古代エジプトの人たちは左右対称(シンメトリー)が大好きなようです。
ギザの3大ピラミッドの各辺は正確に東西南北を向いています。ピラミッドは正確な四角錐で建造されています。
そこで、大ピラミッドの通路の位置が問題視されています。
屈折ピラミッドには、入口が二つあり、それぞれ別々の部屋に通じています。しかし、この二つの部屋は内部でつながっています。
吉村先生は、大ピラミッドについてもこのような構造があるのではないかと推測しているようです。
大ピラミッドを見ると、隠し扉などある筈がない、という気がしてきます。そもそも、入り口すらも完全に閉塞し、内部に入れないようにした構造で、隠し扉を造る意味がありません。
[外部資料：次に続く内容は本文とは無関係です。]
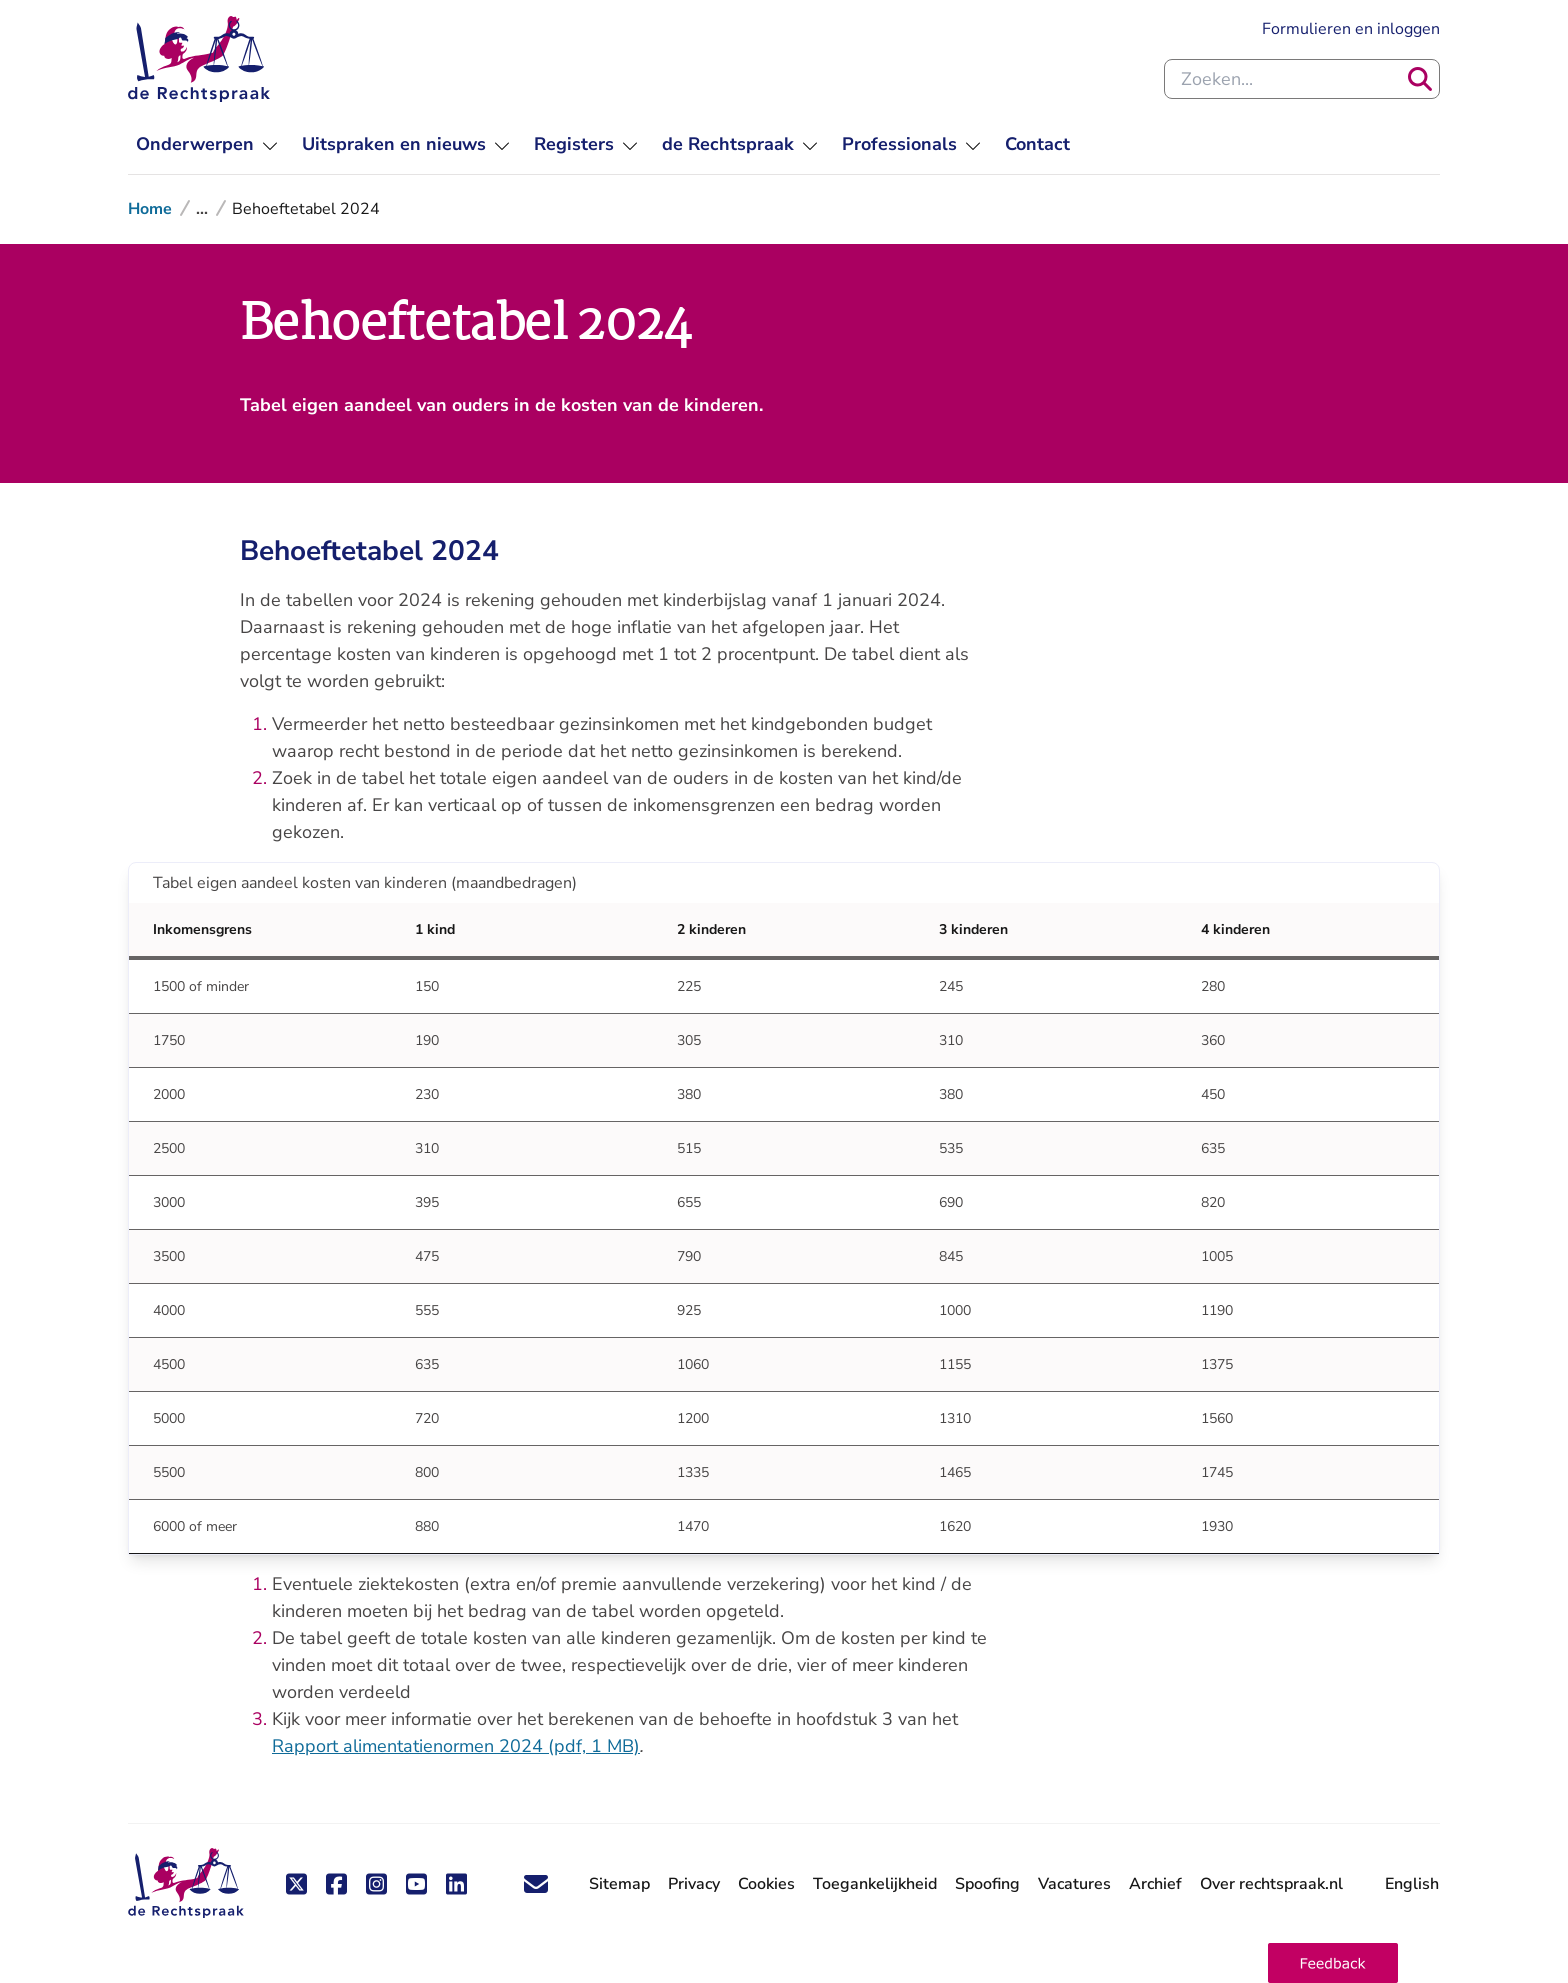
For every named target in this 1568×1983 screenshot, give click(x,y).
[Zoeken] (1420, 79)
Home (150, 209)
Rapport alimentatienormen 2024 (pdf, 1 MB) (456, 1746)
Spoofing (987, 1884)
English (1412, 1884)
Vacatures (1074, 1884)
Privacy (694, 1884)
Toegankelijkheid (875, 1884)
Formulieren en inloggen (1351, 28)
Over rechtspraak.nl (1271, 1884)
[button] (1333, 1963)
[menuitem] (207, 144)
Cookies (766, 1884)
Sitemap (619, 1884)
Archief (1155, 1884)
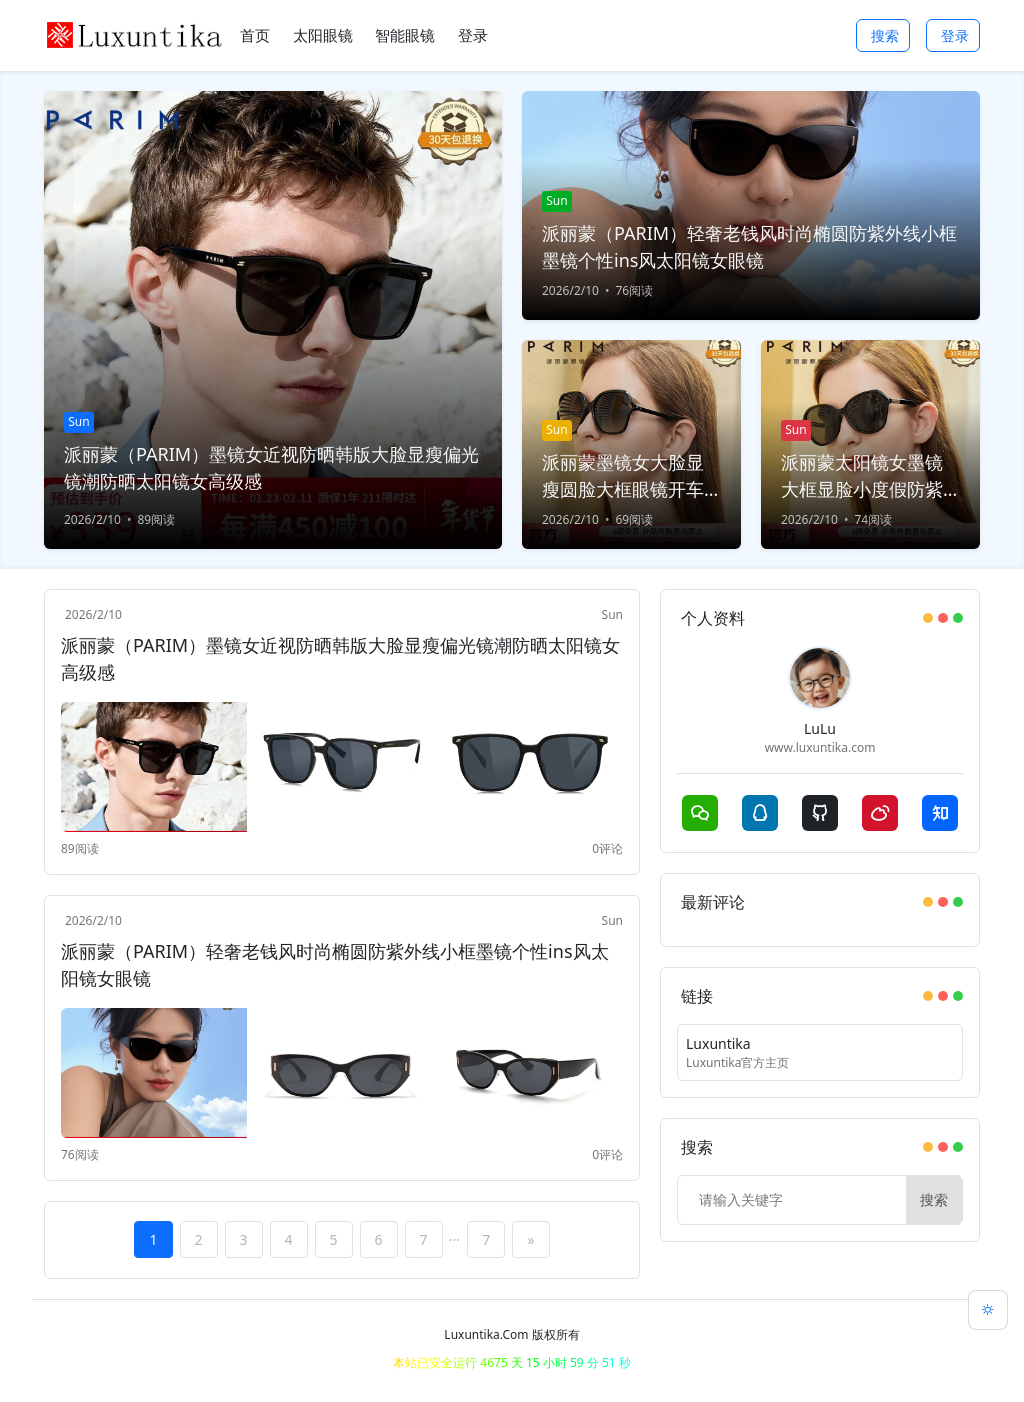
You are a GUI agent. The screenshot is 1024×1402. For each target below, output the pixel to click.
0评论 (607, 848)
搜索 (885, 35)
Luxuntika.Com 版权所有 (511, 1334)
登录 (955, 35)
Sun (612, 614)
王の玄室と大回廊のラインが東西方向の中心線から南側に少しずれている。このため、同じ構造のものが北側にもあるのではないかというのがシンメトリー論です。
大ピラミッドの正規の入り口を見てみましょう。
入り口の構造体は、(現在の)表面から5から6つの目のブロックで初めて現れます。このことは、構造上、とても重要なことです。表面から4、5ブロックは、入り口としての構造上の機能を持っていないのです。つまり、入り口は、完全に閉塞されています。後で使うということは全く想定されていない構造だということです。その距離は4~5メートルでしょう。
表層部から5から6ブロック目で、初めて入り口の構造体が現れるということは、さまざまなことを示唆していると思います。
1.一つの石を取り除けば、入り口が現れる構造ではないこと。
天井が崩れます。現在の状態はとても不安定。
2.5~6つのの石を取り除けば入口が現れるような構造になっていないこと
現在見ることのできる正規の入口は、既に入り口としての目的が終わった、「開かずの入り口」だったのではないか? その証拠に、ここから内部には入ることができない(大回廊から滑り落とされたと思われる石で完全に封印されています)。
3.最初から、表層の4、5ブロックは、表層カバーとして設計されていた(むろん、表面を覆っていたカバーストーンは含まず)。
この正規の入り口の構造は、埋め殺しといわれるもので、本来の目的を達成した後に、石で埋められたもので、二度と「入り口」として使われることは想定されていなかったと考えられます。
ここで奇妙なことがあります。
これだけ立派な入り口を造ったということは、儀式に使われたものと推測できます。
これだけ壮大な建造物の儀式です。当然、仮設は取り払われなければなりません。仮設を残したままの儀式は考えにくいです。
この入り口を通る何らかの儀式が行われたことは町が怒りません。
では、この入り口は、どうやって塞いだのでしょうか。
儀式が行われたのはピラミッドが完成した後と考えるのが妥当でしょう。
この入り口を「ちょっと塞ぐ」という分けにはいきません。